FRAGMENTO DE PÁGINA:
13.
Agos. (El llanto de Melpómene)
Era otro solaz, otro relax hallado en la terraza de
una cervecería junto al Teatro Principal. A tu lado dos turistas con aspecto un
tanto perdulario se encontraban repasando un callejero, a buen seguro dilucidaban
la mejor ruta antes de consumir las horas de su estadía rellenando la memoria
de su cámara fotográfica. ―Eres de la opinión que se está perdiendo, muy mucho,
el largo delecte de la contemplación―. Enfrente otra pareja ―parecían
encelados―, leían cómplices la carta del establecimiento antes de que el
camarero fuera a tomarles nota.
Tras el inusual remedo otoñal de los últimos días,
volvía el calor agosteño, algo contenido aún, pero calor. Impelido por la benignidad
de la mañana, y tras un pequeño brujuleo, realizaste aquel alto intencionando apurar
la lectura del Canto Errante de
Darío. Buscaste mejor acomodo justo bajo un frondoso tilo, matizaba este la luz
radiante haciendo del sol apenas un puñado de jirones que daban sensación de
pender de las ramas; luego vino el frescor de un granizado de limón y el correr
rítmico de una gavilla de versos modernistas. ¿No son acaso tales momentos, cuando
el entorno se confabula con la poesía para colmar el día de serenitud, idóneos para dejarnos vencer por libros de un «lenguaje inaudito y raro?».

EJERCICIOS POR RESOLVER:
[A] Según el fragmento, ¿qué obra de Darío se lee en la terraza?
[B] Resume el fragmento en dos oraciones.
[C] Reescribe el pasaje del fragmento que comienza en "Era otro solaz, otro" y termina en "a tomarles nota.", cambiando "cervecería" por "cafetería".

LISTADO DE DATOS:
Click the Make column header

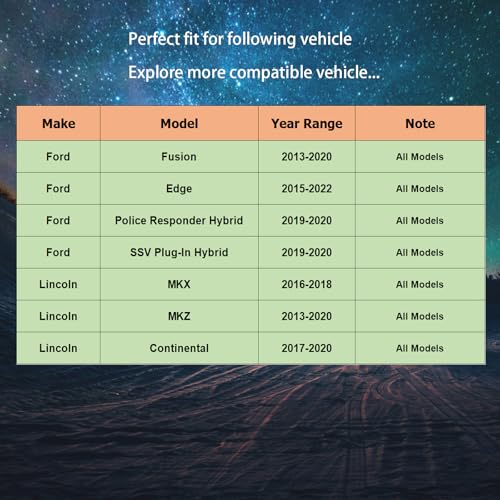pyautogui.click(x=59, y=123)
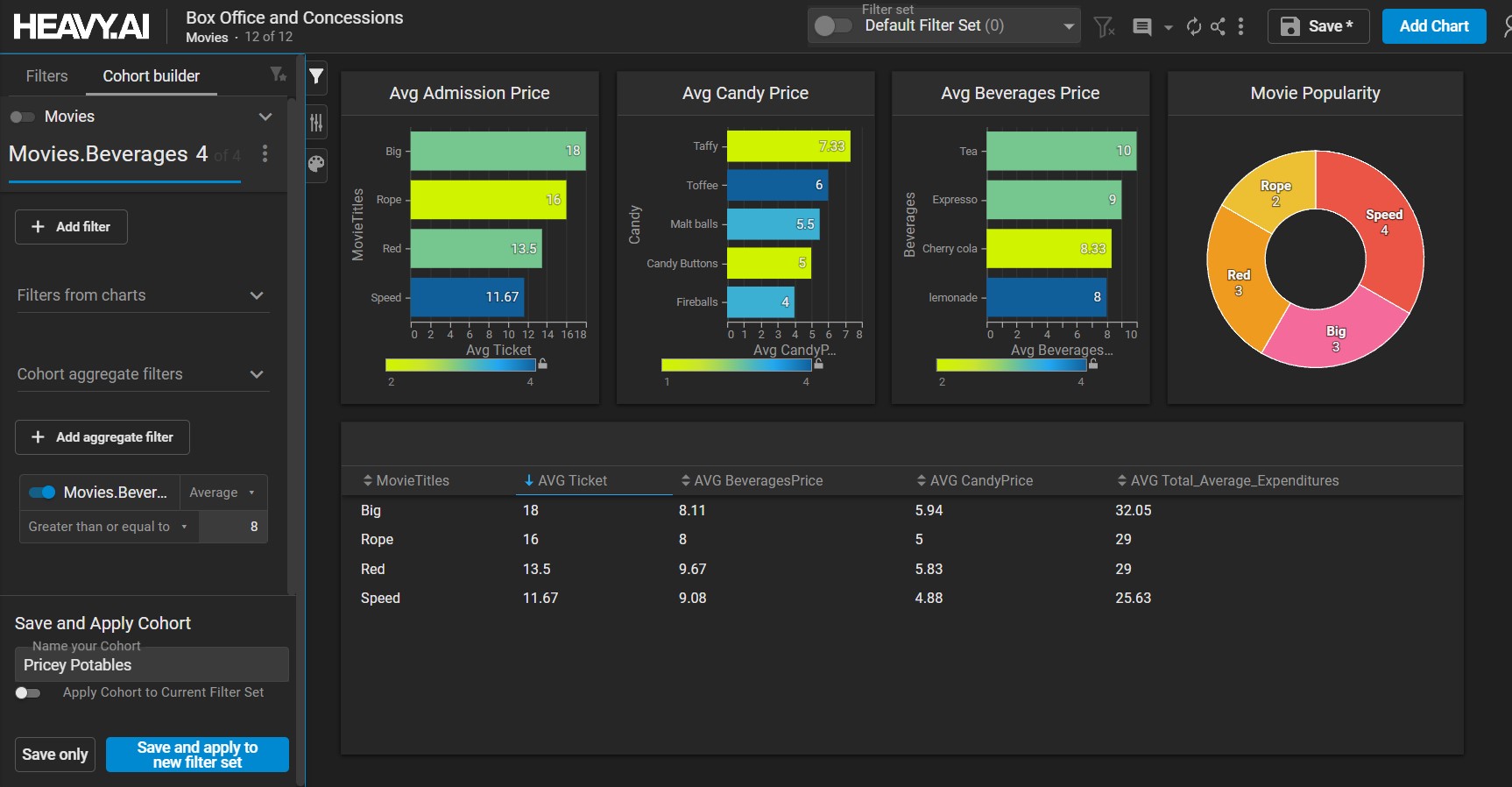Click the Add Chart button
This screenshot has height=787, width=1512.
pyautogui.click(x=1433, y=26)
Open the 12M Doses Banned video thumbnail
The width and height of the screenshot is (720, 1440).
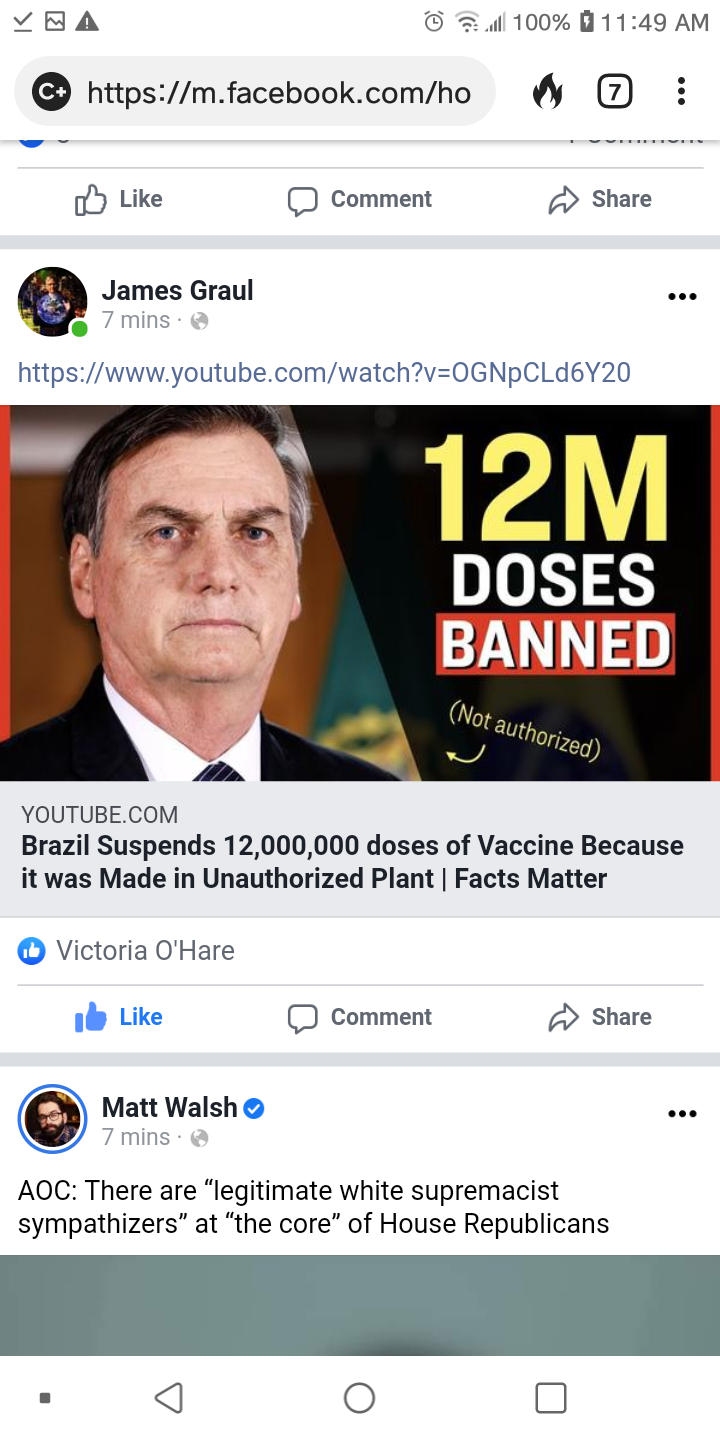[360, 593]
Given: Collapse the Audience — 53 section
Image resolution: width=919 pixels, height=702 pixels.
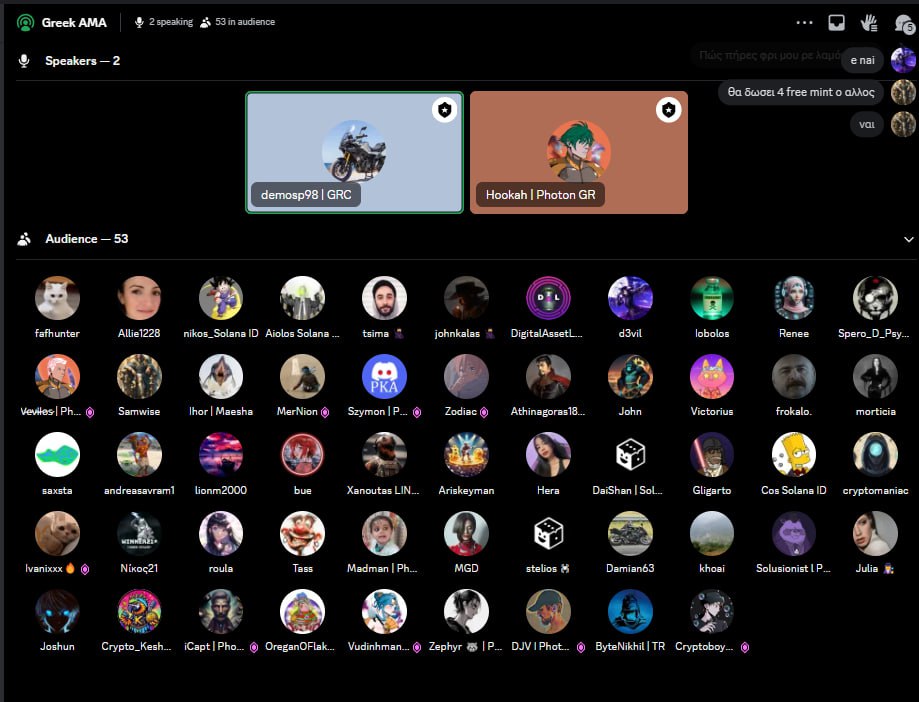Looking at the screenshot, I should tap(909, 239).
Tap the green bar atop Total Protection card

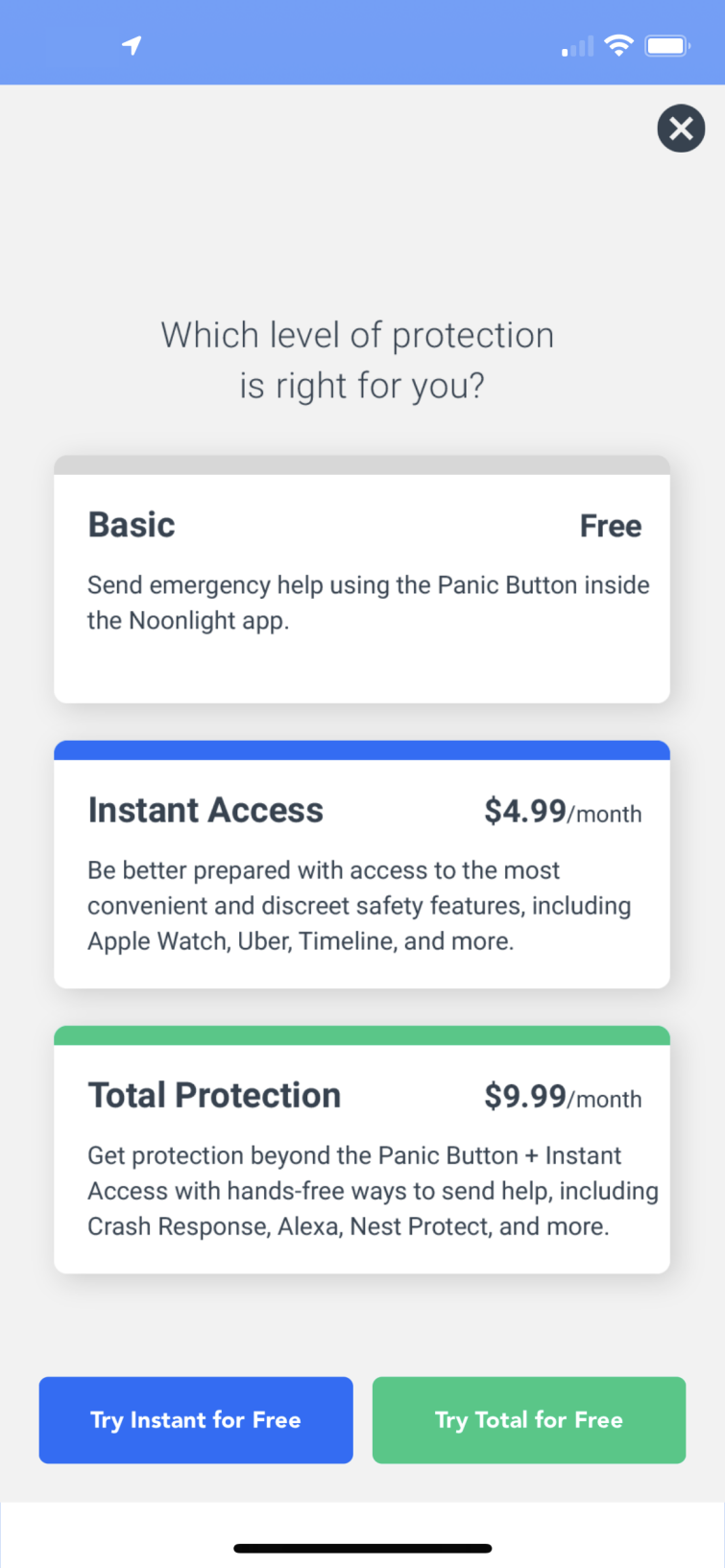362,1035

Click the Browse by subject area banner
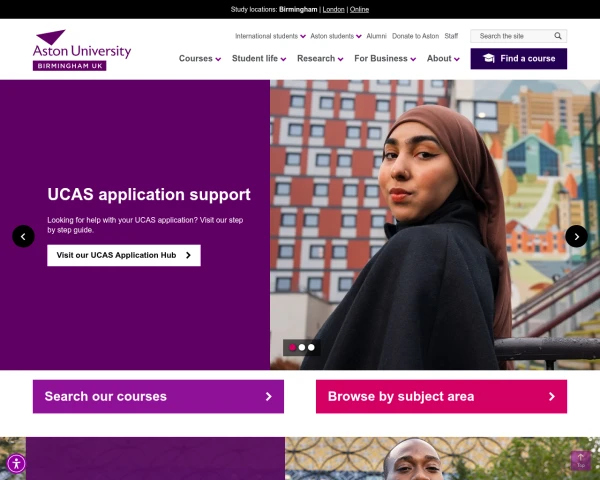[x=441, y=397]
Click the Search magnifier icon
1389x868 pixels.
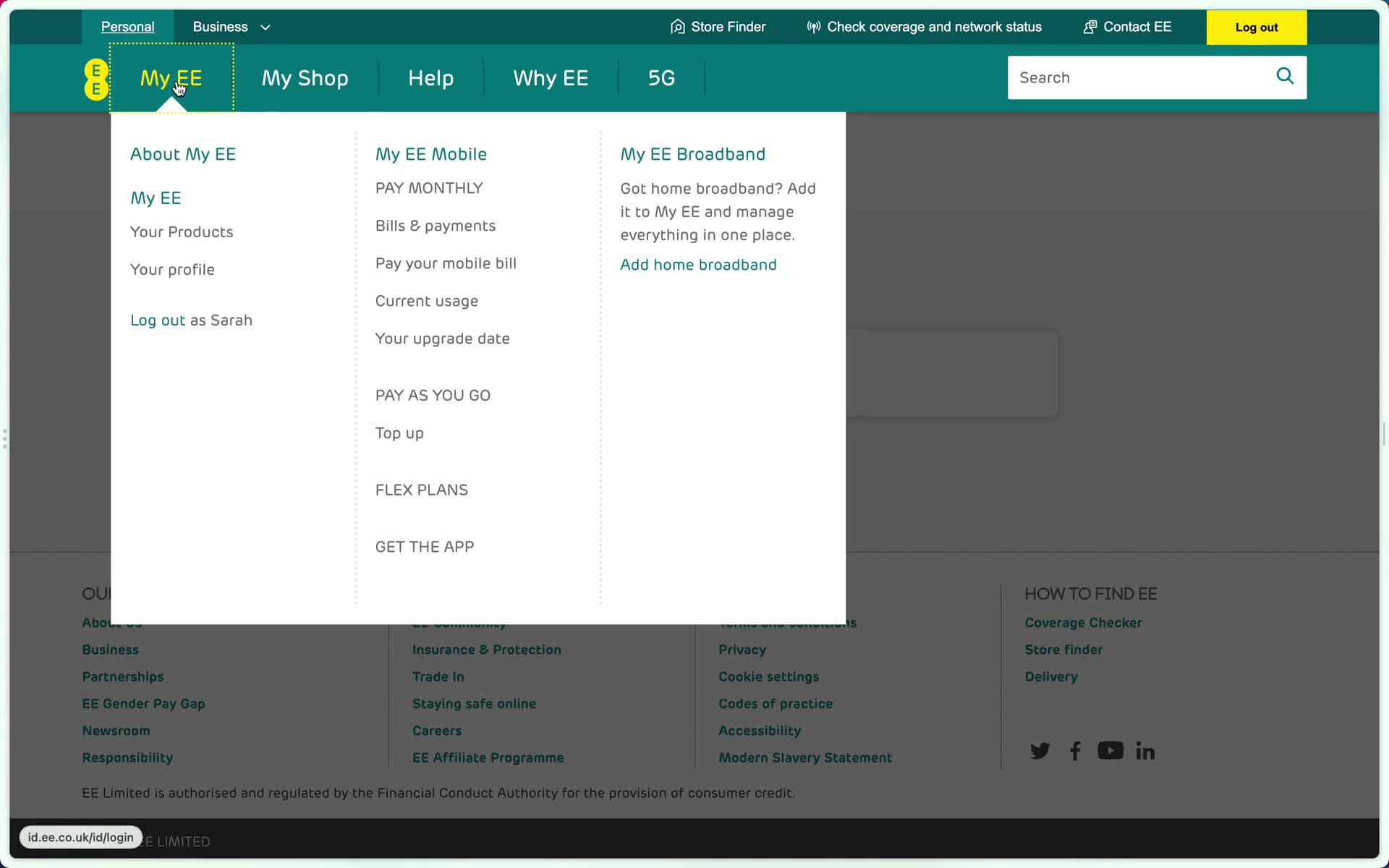pyautogui.click(x=1285, y=77)
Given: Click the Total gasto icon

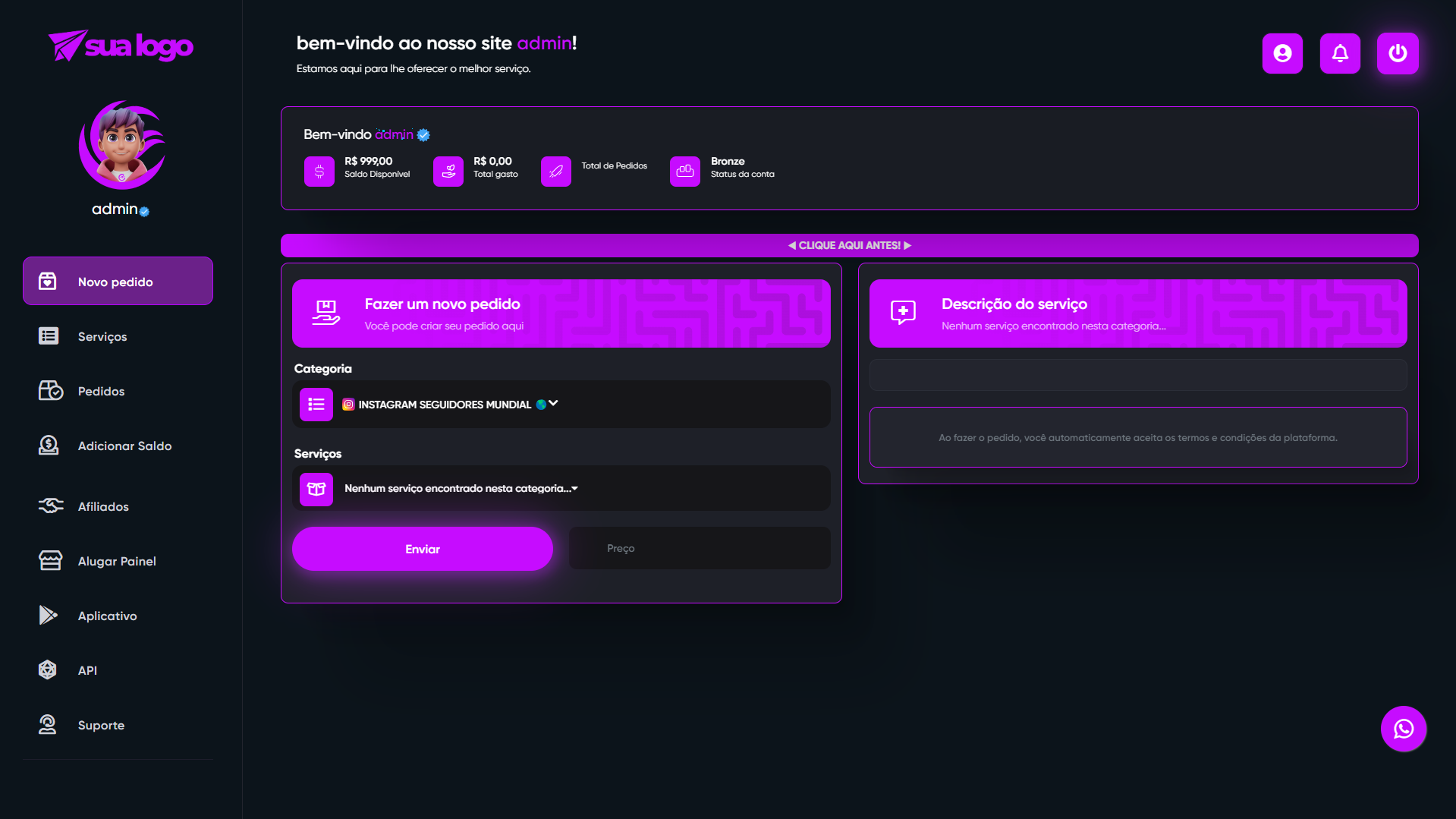Looking at the screenshot, I should tap(448, 171).
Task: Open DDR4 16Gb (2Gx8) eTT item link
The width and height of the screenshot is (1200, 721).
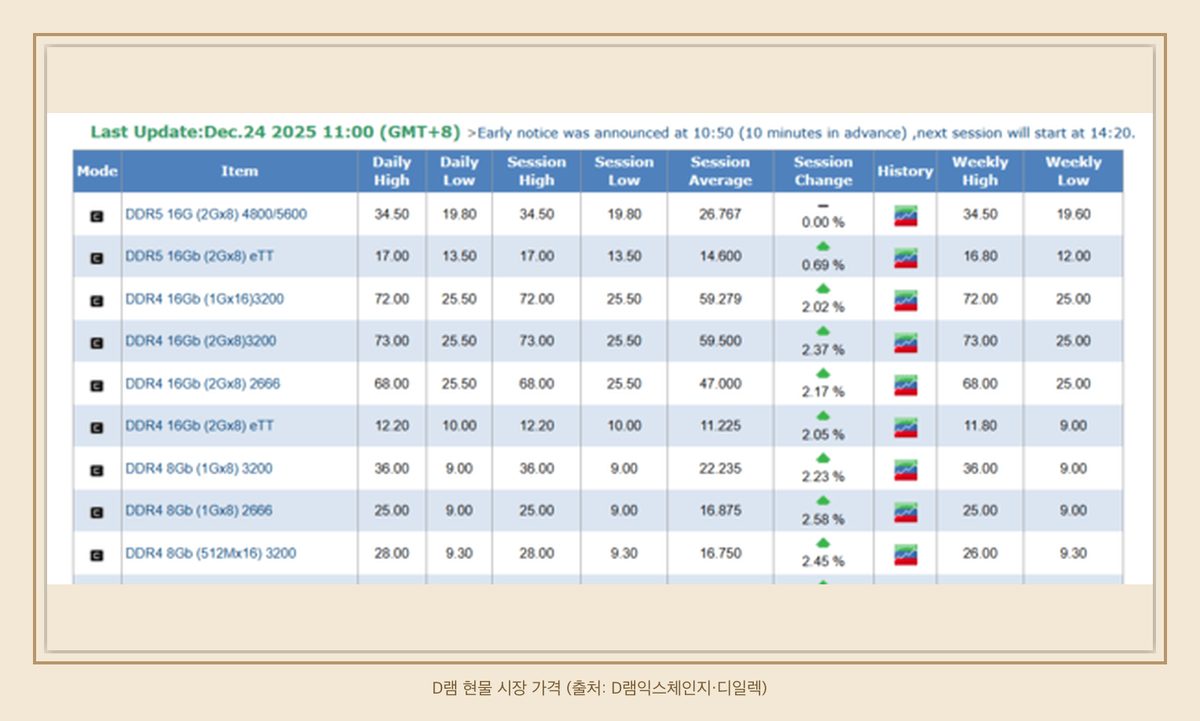Action: pos(199,426)
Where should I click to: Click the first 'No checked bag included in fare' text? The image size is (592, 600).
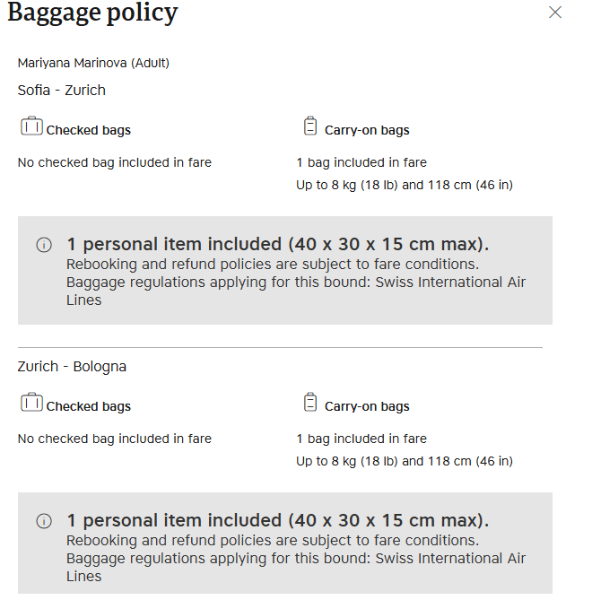click(x=114, y=163)
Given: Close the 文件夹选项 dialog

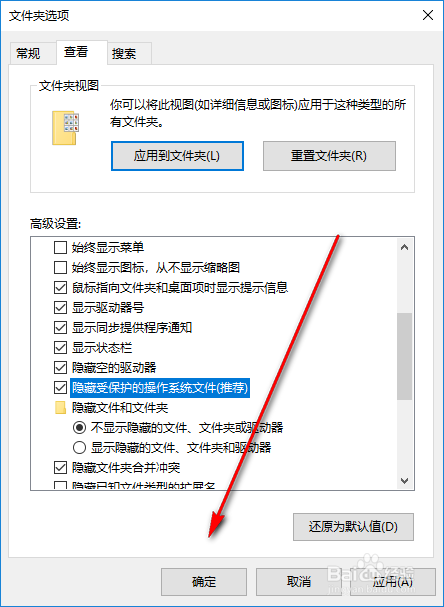Looking at the screenshot, I should pos(428,15).
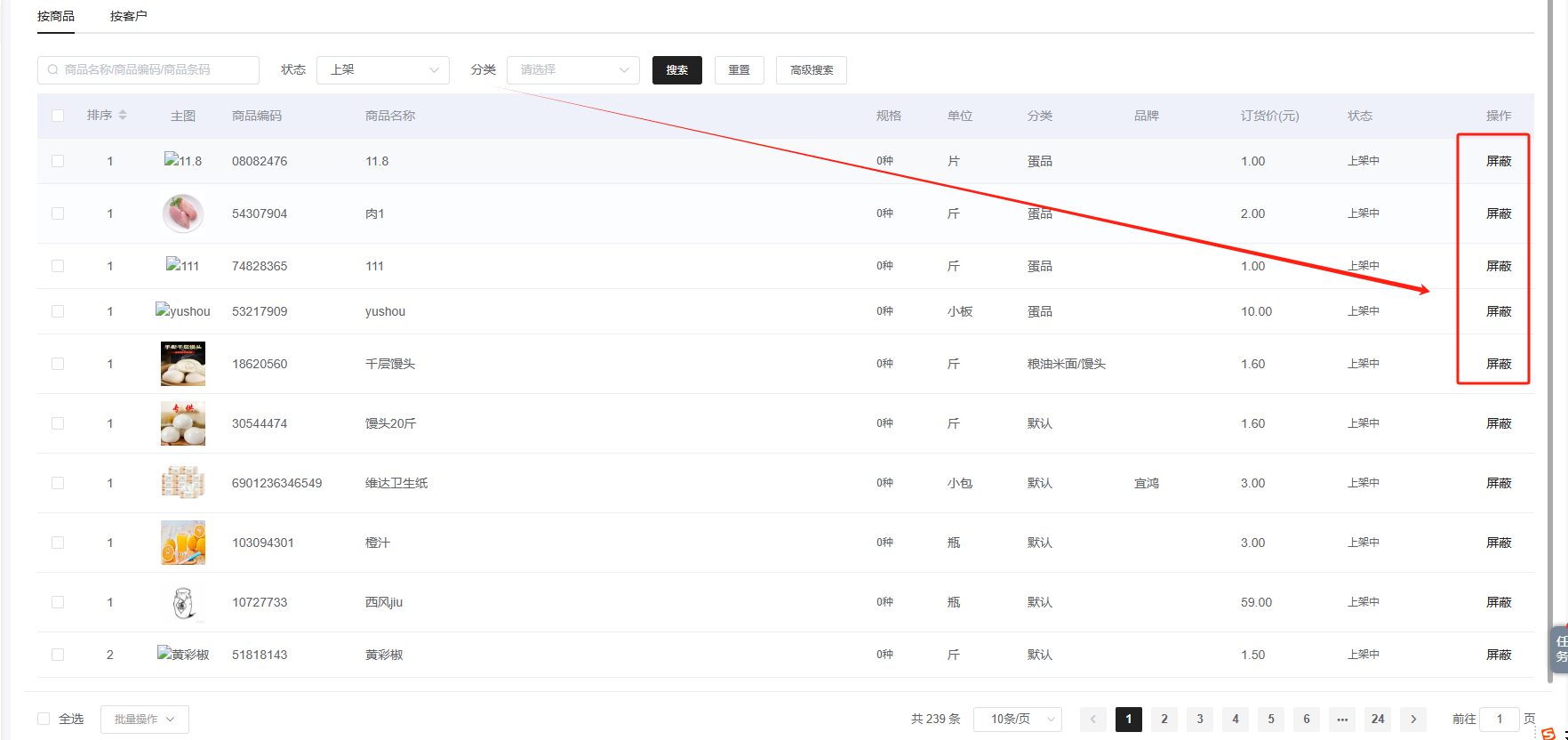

SOLUCIONES DE EJERCICIOS:
[A] El Canto Errante.

[B] En una mañana de agosto en que vuelve el calor, se hace un alto en la terraza de una cervecería junto al Teatro Principal para terminar de leer el Canto Errante de Darío, bajo un tilo y con un granizado de limón. Alrededor, dos turistas repasan un callejero y una pareja lee la carta, y el fragmento presenta esos momentos como idóneos para entregarse a la poesía.

[C]
Era otro solaz, otro relax hallado en la terraza de
una cafetería junto al Teatro Principal. A tu lado dos turistas con aspecto un
tanto perdulario se encontraban repasando un callejero, a buen seguro dilucidaban
la mejor ruta antes de consumir las horas de su estadía rellenando la memoria
de su cámara fotográfica. ―Eres de la opinión que se está perdiendo, muy mucho,
el largo delecte de la contemplación―. Enfrente otra pareja ―parecían
encelados―, leían cómplices la carta del establecimiento antes de que el
camarero fuera a tomarles nota.